> _GOAL OF THE EXERCISE_
After locating the line with "Given: Choose Họ tên người nhận from menu" in the data that follows, return it and every later line exactly, up to and including the line with "Click the 陵光".

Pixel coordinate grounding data
--- START ---

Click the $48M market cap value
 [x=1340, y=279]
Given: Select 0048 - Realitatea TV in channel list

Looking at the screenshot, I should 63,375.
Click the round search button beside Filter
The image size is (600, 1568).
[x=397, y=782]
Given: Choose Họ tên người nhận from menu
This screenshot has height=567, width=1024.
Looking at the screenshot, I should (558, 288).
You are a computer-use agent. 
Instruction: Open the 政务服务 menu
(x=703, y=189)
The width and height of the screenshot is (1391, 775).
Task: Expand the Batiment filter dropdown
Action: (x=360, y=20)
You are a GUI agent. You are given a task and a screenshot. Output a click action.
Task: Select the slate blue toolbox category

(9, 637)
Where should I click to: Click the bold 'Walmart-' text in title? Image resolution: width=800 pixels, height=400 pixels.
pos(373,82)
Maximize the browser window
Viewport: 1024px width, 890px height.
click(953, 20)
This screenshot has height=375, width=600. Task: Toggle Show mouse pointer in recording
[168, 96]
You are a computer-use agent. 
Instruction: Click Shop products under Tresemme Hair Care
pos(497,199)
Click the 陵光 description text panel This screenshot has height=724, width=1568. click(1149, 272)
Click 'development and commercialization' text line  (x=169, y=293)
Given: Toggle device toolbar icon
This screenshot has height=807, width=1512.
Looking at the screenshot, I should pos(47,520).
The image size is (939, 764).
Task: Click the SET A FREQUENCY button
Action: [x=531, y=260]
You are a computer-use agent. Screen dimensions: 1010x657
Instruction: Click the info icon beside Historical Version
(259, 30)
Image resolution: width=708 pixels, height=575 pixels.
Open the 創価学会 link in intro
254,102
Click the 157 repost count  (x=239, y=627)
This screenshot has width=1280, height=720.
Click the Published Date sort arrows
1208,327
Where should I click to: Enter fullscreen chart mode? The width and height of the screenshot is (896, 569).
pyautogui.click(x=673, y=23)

--- END ---

> _RESPONSE TO THE EXERCISE_
Given: Choose Họ tên người nhận from menu
This screenshot has height=567, width=1024.
Looking at the screenshot, I should (558, 288).
You are a computer-use agent. 
Instruction: Open the 政务服务 menu
(x=703, y=189)
The width and height of the screenshot is (1391, 775).
Task: Expand the Batiment filter dropdown
Action: (x=360, y=20)
You are a GUI agent. You are given a task and a screenshot. Output a click action.
Task: Select the slate blue toolbox category

(9, 637)
Where should I click to: Click the bold 'Walmart-' text in title? Image resolution: width=800 pixels, height=400 pixels.
pos(373,82)
Maximize the browser window
Viewport: 1024px width, 890px height.
click(953, 20)
This screenshot has height=375, width=600. Task: Toggle Show mouse pointer in recording
[168, 96]
You are a computer-use agent. 
Instruction: Click Shop products under Tresemme Hair Care
pos(497,199)
Click the 陵光 description text panel This screenshot has height=724, width=1568. click(1149, 272)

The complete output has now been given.